Sister Madonna Steines' Story & Gallery
Franciscan Sister of Perpetual Adoration Madonna Steines was born in 1916 and grew up in Springbrook, Iowa. Her parents immigrated from Germany and were married in Springbrook in 1888. Sister Madonna was the 12th child and baby of the family. Before she was four years old her parents retired from farming and moved to Bellevue, Iowa. Attending St. Joseph School, she was an eager student and loved her early teachers, Sister Hyacinth Maslowski and Sister Jane Braun. At 16 she had a vocation and after two years of high school, planned to enter the FSPA. She joined the community as a novitiate in 1933, professed in 1935 and completed her final vows in 1941.

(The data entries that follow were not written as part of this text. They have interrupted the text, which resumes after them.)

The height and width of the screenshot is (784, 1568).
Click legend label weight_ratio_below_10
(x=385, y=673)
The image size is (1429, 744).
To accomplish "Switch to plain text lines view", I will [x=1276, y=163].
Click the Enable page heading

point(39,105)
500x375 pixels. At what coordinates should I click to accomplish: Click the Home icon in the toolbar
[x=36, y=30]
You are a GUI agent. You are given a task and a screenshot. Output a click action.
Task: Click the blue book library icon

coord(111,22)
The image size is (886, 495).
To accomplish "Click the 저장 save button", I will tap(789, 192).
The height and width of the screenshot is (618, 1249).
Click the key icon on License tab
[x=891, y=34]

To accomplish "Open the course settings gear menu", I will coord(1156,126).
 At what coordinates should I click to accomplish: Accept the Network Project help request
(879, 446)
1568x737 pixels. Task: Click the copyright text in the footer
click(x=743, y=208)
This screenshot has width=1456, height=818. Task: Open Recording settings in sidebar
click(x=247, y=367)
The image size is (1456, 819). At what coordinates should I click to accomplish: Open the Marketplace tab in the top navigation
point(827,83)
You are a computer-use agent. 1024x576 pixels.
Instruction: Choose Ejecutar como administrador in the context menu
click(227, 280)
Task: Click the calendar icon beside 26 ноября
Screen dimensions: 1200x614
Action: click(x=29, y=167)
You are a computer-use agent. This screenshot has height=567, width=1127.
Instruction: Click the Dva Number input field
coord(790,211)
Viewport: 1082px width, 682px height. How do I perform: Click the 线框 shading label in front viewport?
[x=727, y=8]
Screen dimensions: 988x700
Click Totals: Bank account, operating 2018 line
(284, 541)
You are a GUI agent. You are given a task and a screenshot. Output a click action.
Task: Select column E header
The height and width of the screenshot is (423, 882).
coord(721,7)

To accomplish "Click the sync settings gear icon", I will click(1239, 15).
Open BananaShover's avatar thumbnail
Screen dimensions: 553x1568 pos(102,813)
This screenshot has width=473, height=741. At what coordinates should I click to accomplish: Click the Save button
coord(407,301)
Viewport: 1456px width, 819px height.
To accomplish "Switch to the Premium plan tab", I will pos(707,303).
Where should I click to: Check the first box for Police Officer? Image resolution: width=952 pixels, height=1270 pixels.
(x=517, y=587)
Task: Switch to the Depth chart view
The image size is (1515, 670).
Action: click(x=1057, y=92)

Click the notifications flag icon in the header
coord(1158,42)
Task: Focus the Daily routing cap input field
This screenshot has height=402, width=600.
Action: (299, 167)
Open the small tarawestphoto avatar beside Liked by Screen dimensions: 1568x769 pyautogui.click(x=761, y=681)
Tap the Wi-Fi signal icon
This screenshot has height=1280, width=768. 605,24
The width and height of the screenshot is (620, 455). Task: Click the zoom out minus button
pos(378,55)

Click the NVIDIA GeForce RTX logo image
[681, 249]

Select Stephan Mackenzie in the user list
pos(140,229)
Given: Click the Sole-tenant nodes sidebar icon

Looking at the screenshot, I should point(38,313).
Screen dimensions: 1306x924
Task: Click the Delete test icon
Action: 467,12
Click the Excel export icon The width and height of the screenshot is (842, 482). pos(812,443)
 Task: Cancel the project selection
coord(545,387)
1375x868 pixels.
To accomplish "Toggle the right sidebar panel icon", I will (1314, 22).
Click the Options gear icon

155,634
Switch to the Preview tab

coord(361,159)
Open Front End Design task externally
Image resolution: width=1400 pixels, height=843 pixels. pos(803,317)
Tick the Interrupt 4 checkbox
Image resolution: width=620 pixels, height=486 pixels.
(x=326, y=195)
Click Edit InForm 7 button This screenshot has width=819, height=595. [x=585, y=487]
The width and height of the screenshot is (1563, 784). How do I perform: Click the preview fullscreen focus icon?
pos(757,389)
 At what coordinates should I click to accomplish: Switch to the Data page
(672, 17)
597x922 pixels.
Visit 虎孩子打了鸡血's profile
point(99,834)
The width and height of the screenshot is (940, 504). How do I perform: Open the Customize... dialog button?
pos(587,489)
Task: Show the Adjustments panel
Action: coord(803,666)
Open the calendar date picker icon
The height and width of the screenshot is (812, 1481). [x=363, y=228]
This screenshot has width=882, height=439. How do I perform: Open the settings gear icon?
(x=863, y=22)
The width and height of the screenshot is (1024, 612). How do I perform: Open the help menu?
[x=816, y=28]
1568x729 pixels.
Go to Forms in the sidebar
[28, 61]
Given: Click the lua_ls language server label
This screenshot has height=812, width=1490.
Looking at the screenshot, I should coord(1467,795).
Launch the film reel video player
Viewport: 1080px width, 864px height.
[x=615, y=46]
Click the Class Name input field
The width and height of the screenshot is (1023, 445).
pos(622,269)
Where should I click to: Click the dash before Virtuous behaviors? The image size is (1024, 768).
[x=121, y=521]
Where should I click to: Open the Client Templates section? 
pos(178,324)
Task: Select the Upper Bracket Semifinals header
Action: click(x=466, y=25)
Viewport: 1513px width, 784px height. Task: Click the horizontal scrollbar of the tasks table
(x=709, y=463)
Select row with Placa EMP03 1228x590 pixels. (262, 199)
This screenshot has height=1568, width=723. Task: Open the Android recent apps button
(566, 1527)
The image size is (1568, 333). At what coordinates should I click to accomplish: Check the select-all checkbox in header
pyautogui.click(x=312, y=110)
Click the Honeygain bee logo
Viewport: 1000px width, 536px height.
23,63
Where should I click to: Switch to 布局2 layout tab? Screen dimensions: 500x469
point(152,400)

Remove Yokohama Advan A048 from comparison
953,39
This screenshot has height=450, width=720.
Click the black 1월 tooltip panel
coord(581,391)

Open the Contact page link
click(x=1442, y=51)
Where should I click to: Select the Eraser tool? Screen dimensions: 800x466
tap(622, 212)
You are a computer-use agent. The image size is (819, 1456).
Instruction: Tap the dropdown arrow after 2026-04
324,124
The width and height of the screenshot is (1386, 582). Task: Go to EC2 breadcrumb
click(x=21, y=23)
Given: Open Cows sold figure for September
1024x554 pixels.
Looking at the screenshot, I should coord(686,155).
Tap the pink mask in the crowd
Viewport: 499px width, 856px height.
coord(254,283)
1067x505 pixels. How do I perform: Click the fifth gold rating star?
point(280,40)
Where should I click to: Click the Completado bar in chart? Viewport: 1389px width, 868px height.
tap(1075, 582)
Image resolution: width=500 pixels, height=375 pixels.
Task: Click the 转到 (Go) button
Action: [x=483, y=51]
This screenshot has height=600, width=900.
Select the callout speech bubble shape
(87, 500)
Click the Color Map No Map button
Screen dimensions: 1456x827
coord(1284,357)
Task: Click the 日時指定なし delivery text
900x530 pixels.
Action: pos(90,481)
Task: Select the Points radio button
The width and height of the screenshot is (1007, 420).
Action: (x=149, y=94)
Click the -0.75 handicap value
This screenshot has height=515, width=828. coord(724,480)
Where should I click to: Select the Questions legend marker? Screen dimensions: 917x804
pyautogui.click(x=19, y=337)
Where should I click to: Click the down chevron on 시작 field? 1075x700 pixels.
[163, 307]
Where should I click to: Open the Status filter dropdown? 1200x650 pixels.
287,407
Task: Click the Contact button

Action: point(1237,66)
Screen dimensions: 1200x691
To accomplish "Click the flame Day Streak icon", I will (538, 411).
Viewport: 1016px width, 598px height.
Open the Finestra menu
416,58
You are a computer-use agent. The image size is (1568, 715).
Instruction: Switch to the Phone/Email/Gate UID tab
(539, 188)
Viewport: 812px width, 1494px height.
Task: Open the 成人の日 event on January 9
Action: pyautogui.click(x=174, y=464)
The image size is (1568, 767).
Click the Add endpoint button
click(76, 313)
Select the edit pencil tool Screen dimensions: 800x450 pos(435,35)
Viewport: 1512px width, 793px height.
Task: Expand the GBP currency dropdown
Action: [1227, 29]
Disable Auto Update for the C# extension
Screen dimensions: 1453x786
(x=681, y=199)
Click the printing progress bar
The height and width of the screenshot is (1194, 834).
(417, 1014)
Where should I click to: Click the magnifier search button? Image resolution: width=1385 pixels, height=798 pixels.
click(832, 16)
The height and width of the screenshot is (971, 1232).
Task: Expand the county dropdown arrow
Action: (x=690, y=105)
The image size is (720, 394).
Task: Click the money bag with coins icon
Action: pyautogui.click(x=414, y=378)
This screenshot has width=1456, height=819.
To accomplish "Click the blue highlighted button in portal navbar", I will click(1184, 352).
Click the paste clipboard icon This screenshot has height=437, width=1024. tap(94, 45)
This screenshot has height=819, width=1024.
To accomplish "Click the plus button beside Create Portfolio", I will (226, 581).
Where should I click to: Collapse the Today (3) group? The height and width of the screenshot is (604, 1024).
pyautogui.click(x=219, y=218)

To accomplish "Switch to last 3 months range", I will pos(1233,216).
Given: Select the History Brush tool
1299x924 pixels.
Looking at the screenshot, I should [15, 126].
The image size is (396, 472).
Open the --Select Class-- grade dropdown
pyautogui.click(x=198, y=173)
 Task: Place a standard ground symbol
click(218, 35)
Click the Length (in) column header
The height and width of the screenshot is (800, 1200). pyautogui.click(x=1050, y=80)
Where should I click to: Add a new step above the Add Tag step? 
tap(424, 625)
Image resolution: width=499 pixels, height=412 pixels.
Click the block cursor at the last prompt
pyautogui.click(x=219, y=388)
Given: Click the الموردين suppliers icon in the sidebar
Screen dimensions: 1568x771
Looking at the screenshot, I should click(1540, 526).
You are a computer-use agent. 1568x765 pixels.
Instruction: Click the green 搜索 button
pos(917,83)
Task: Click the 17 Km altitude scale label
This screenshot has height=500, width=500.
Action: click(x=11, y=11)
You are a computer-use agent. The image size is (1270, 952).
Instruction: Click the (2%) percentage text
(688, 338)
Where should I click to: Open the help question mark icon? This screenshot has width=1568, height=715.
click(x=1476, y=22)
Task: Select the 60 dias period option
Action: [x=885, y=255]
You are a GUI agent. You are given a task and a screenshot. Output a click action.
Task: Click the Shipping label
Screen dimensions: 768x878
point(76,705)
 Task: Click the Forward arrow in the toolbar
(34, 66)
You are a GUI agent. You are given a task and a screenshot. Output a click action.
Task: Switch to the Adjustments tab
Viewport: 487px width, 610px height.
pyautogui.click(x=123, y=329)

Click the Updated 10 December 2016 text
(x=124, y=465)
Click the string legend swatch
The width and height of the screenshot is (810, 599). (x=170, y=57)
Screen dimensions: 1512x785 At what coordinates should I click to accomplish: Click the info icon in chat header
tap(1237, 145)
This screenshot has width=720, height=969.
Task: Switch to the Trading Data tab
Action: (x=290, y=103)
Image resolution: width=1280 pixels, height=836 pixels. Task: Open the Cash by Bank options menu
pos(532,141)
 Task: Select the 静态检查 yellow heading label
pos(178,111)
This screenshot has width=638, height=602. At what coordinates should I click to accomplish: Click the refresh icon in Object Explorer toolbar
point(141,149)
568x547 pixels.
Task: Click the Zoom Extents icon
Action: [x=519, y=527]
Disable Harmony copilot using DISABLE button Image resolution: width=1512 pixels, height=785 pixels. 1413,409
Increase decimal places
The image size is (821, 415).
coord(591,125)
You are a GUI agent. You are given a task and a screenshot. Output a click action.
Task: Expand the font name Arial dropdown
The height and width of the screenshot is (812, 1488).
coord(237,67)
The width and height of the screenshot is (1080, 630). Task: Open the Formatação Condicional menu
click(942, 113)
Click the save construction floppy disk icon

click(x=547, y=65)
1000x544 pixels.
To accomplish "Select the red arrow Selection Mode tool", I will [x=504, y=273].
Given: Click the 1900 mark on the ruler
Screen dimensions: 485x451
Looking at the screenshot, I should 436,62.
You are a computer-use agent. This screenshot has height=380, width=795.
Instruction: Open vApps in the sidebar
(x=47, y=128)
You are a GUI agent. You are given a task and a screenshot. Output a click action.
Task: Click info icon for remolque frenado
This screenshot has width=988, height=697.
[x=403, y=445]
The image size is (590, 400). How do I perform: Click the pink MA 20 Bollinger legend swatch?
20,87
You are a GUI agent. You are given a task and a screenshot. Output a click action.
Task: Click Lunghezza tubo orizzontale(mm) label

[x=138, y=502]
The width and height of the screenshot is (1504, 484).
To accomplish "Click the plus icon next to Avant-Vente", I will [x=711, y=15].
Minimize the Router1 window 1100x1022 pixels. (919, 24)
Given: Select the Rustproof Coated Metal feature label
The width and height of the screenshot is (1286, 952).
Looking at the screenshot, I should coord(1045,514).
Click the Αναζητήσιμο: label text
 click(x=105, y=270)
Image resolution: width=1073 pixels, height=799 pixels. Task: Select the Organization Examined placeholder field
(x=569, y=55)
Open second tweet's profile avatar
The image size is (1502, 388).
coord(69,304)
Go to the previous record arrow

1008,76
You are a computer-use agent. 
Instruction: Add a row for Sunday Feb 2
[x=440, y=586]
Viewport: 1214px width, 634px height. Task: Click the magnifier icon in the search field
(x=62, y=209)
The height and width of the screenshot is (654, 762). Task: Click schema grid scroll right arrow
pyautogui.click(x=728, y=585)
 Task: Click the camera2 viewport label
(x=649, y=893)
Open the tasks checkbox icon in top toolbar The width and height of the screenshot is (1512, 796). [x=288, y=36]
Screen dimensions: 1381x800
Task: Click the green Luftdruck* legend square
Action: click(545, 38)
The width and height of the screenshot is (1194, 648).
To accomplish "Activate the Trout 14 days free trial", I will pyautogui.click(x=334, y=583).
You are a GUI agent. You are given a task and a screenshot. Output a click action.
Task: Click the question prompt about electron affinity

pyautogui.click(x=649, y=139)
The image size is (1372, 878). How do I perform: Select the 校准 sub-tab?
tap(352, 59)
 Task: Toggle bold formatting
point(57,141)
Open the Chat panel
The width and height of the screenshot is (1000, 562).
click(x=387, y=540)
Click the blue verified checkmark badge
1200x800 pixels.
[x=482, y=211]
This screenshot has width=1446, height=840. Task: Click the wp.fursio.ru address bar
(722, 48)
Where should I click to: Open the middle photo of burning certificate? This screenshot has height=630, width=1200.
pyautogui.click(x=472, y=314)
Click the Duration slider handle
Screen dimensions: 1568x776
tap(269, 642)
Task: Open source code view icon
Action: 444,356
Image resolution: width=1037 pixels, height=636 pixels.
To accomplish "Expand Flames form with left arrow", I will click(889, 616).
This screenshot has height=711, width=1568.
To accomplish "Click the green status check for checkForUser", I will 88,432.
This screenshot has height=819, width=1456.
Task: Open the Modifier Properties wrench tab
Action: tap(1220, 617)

Sister Madonna studied at Mount Mary College in Milwaukee, Wisconsin, from 1941 to 1942, gaining her degree in art. Her thesis, a book of poems about St. Francis for which she lettered and illustrated by hand, was titled, “St. Francis in Verse”. After completing her degree, she began her ministry of education teaching art and served in La Crosse (Aquinas High School and St. Rose High School), Wisconsin; Carroll (St. Angela Academy) and Prairie du Chien (St. Mary Academy), Iowa; and Spokane (Mary Cliff High School), Washington. For several summers, she taught art at Viterbo College in La Crosse as well as a Catholic college in Washington State. Sister Madonna retired to Villa St. Joseph in La Crosse in 2001 and died in 2004.She is remembered as an inspiring and creative educator who always found something to praise in the work of her students.